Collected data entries
*** Begin section ***
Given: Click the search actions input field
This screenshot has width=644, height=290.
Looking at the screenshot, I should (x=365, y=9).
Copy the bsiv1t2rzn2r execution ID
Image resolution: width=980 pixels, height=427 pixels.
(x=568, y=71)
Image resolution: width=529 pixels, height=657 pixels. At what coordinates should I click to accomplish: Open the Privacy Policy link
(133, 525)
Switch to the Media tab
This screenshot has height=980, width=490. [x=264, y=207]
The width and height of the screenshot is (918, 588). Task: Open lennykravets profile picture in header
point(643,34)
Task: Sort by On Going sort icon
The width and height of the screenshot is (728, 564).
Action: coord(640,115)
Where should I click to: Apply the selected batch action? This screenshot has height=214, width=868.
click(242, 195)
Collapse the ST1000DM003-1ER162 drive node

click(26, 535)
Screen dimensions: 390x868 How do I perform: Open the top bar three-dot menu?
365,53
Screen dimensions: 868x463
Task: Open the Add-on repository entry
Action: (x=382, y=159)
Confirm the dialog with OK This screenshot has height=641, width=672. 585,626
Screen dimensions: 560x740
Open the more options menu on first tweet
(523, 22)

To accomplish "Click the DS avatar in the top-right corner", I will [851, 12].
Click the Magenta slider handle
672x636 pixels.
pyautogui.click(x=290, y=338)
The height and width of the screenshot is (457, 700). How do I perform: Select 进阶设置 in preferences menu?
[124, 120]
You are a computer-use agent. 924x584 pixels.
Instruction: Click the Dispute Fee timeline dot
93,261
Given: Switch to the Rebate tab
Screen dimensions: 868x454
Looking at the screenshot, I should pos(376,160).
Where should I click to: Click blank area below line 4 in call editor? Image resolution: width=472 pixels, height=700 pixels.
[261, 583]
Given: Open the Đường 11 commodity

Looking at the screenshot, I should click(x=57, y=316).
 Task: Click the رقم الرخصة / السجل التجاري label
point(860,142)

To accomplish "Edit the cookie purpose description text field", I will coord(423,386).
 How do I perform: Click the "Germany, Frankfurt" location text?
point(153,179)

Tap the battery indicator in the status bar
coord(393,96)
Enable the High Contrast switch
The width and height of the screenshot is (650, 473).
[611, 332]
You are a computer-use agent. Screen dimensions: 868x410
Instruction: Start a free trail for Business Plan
*** End section ***
* **PROBLEM STATEMENT**
Out of the data above, transcribe exactly and only the lines starting with the line that has "Screen dimensions: 390x868" and going on through the line that has "Confirm the dialog", both included.

* **ANSWER TO THIS EXERCISE**
Screen dimensions: 390x868 How do I perform: Open the top bar three-dot menu?
365,53
Screen dimensions: 868x463
Task: Open the Add-on repository entry
Action: (x=382, y=159)
Confirm the dialog with OK This screenshot has height=641, width=672. 585,626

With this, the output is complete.